Rewrite the rows below, replacing "Open" with "Select" wherever it appears and keeping everything else unchanged. Omit the pictures from your answer.

→ Available data
[Begin]
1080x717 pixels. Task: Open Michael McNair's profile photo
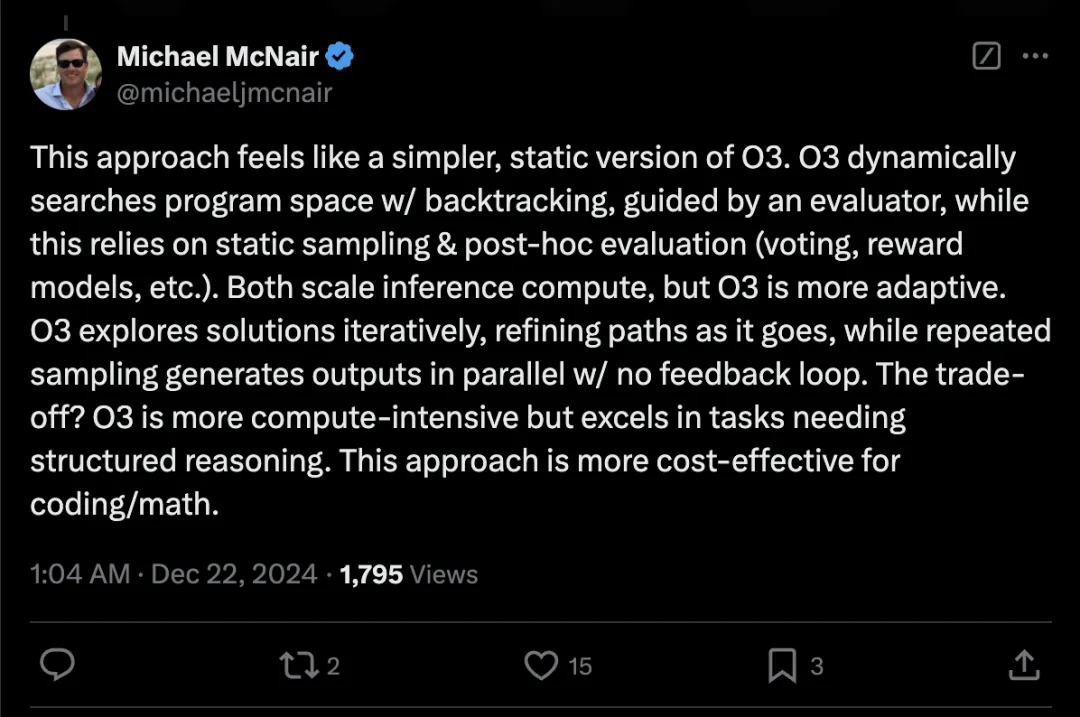(66, 74)
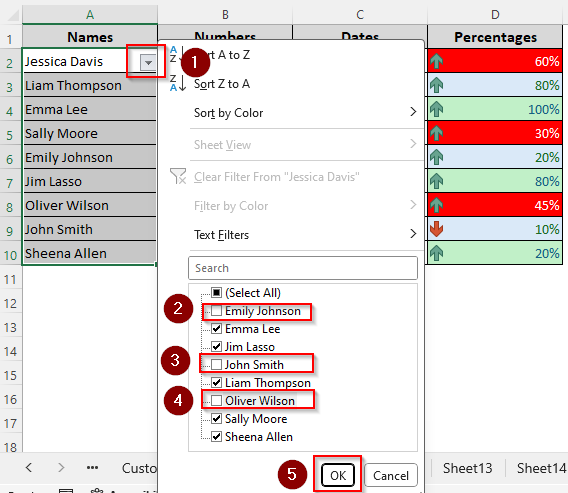Click the Sort Z to A icon
568x493 pixels.
178,83
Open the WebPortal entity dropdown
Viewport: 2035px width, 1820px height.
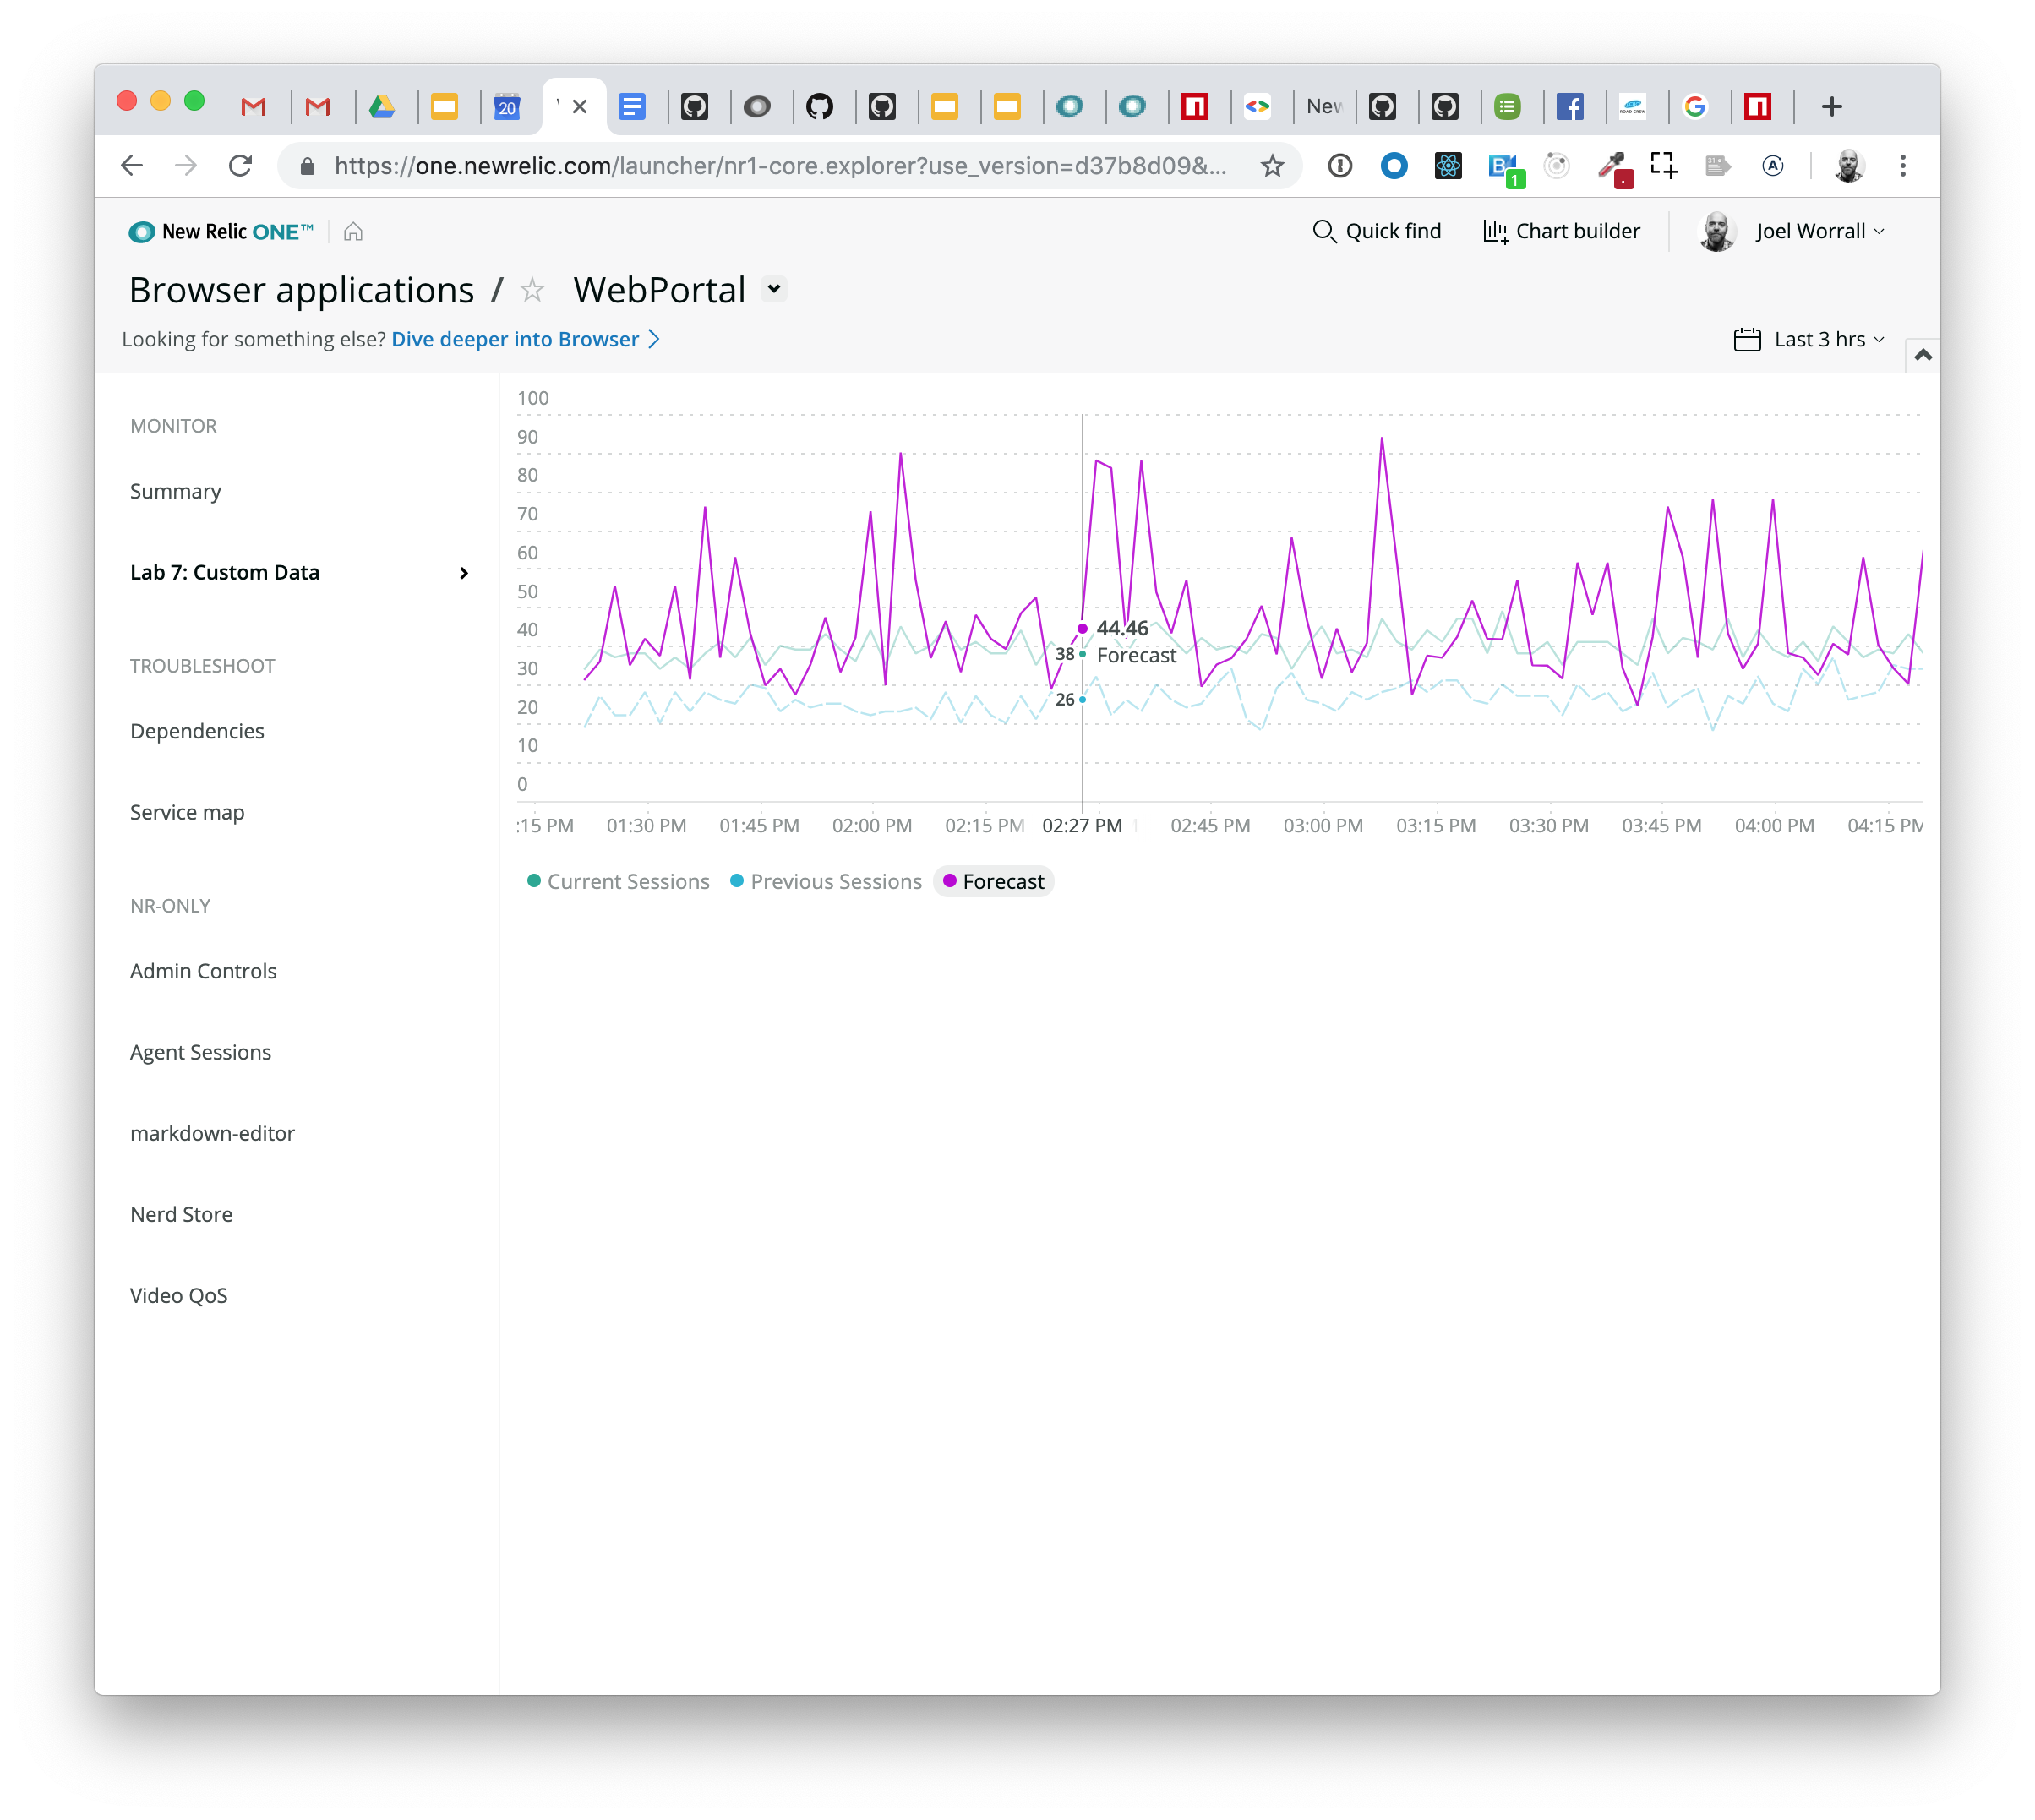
[End]
→ Answer to the task
1080x717 pixels. Task: Select Michael McNair's profile photo
(66, 74)
Click the Sort Z to A icon
568x493 pixels.
178,83
Select the WebPortal entity dropdown
Viewport: 2035px width, 1820px height.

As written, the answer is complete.